Что касается именно Уны, тут следователь ошибся: ведь это именно мать предала ее, а не наоборот.
Тем временем следователь убрал запонки в карман.
– Я думаю, на самом деле произошло вот что… – медленно произнес он.
Болтливая Дейдре рассказала все почти так, как было. Кроме убийства Бродяги Майка – это было, что называется, шито белыми нитками. Уна изложила свою версию событий. Да, она действительно шла в тот вечер с намерением продать запонки – которые она, однако, нашла, а не украла! – мистеру Шини. Нет, у нее и в мыслях не было брать с собой Дейдре. И вообще продать запонки мистеру Шини предложила Дейдре. Нет, они с мистером Шини не ссорились. И уж конечно она не убивала его из-за этих запонок. Вы хотели правду? Тогда слушайте! Уна описала темный задний двор, вспышку света от спички и силуэт мужчины, который сидел на корточках возле трупа Бродяги Майка.
– Силуэт? И как же он выглядел? – с усмешкой переспросил следователь.
– Не могу сказать точно. Было слишком темно. В том-то и дело!
С этими словами Уна прикрыла глаза и попыталась еще раз представить себе то, что видела при короткой вспышке спички.
– На нем были костюм и кепка. Костюм черный… Может, темно-синий… И пуговицы такие… Блестящие… Я помню, что они сразу бросились мне в глаза.
– Темнокожий? Азиат? Белый?
– Белый… как мне показалось…
– Высокий или низкий? Полный или худой?
Уна открыла глаза.
– Вот этого я не помню…
– То есть нам надо искать белого мужчину неопределенного телосложения в темном костюме и кепке, правильно?
– Да.
– Под это описание подходит примерно каждый второй мужчина в городе, – хмыкнул следователь.
Он вальяжно развалился на скамейке, вытянув вперед ноги. Словно сидел перед камином и играючи флиртовал с дамой, а не говорил с ней об убийстве.

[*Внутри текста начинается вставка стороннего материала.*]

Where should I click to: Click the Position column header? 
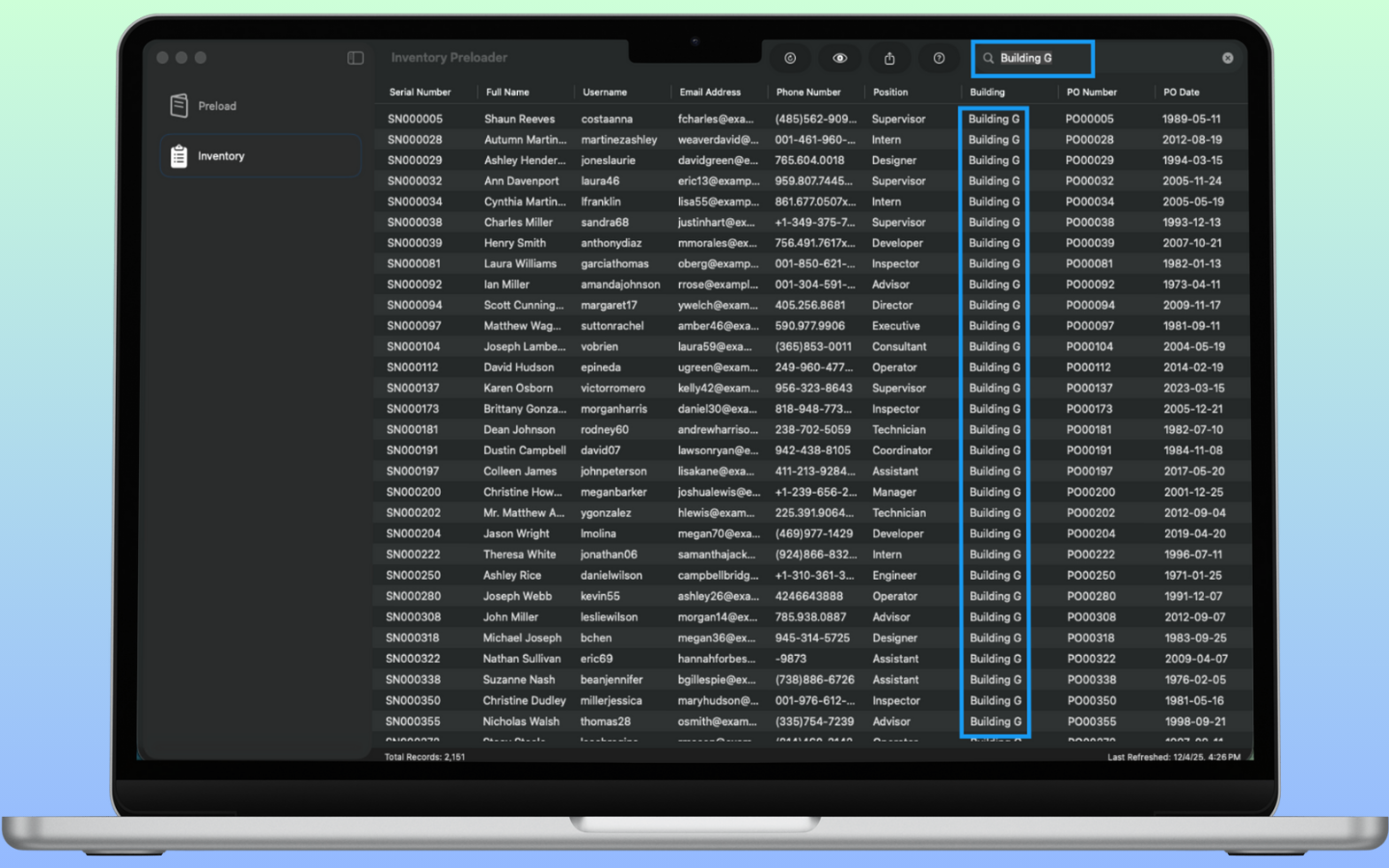pos(890,93)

Уна ходила взад-вперед по камере. Она снова запустила руку в карман и медленно просунула пальцы в петли кастета. Она давно все взвесила и поняла, что именно сейчас в буквальном смысле пробиться на свободу не сможет. Но было так приятно ощущать кастет на пальцах и представить себе – хоть на мгновение, – как она засветит этому самовлюбленному копу.
– Я говорю правду!
– Простите меня, мисс Дэвидсон – или как там ваше настоящее имя? – но меня вы не убедили.
– То есть вам кажется более вероятным, что я – обычная женщина – в одиночку убила мистера Шини?
Вообще Уна на дух не переваривала, когда ее считали слабой и беззащитной только потому, что она женщина. Если бы она действительно задумала убить человека – даже такого рослого и сильного, как Бродяга Майка, – она справилась бы и с этим. Но почему бы не попробовать сыграть на предрассудках следователя. Пусть он считает ее слабой – вдруг это хоть как-то поможет ей сейчас?
– Знаете, чтобы задушить человека, не нужно большой силы. Да-да, при определенной сноровке это сделать очень легко…
Уна вспомнила ремень, который видела на шее Бродяги Майка за секунду до того, как его убийца улизнул. А потом и то, что рассказал ей Барни об убийстве Большеносого Джо и Марты-Энн. Ведь их задушили одним и тем же способом.
– Это один и тот же человек… – подумала Уна вслух.
– Это вы о чем?
Уна снова кинула взгляд на следователя.
– Сравнительно недавно произошло еще два убийства. Оба в бедных районах города. Обе жертвы задушены. Я думаю, все три убийства – дело рук одного и того же человека.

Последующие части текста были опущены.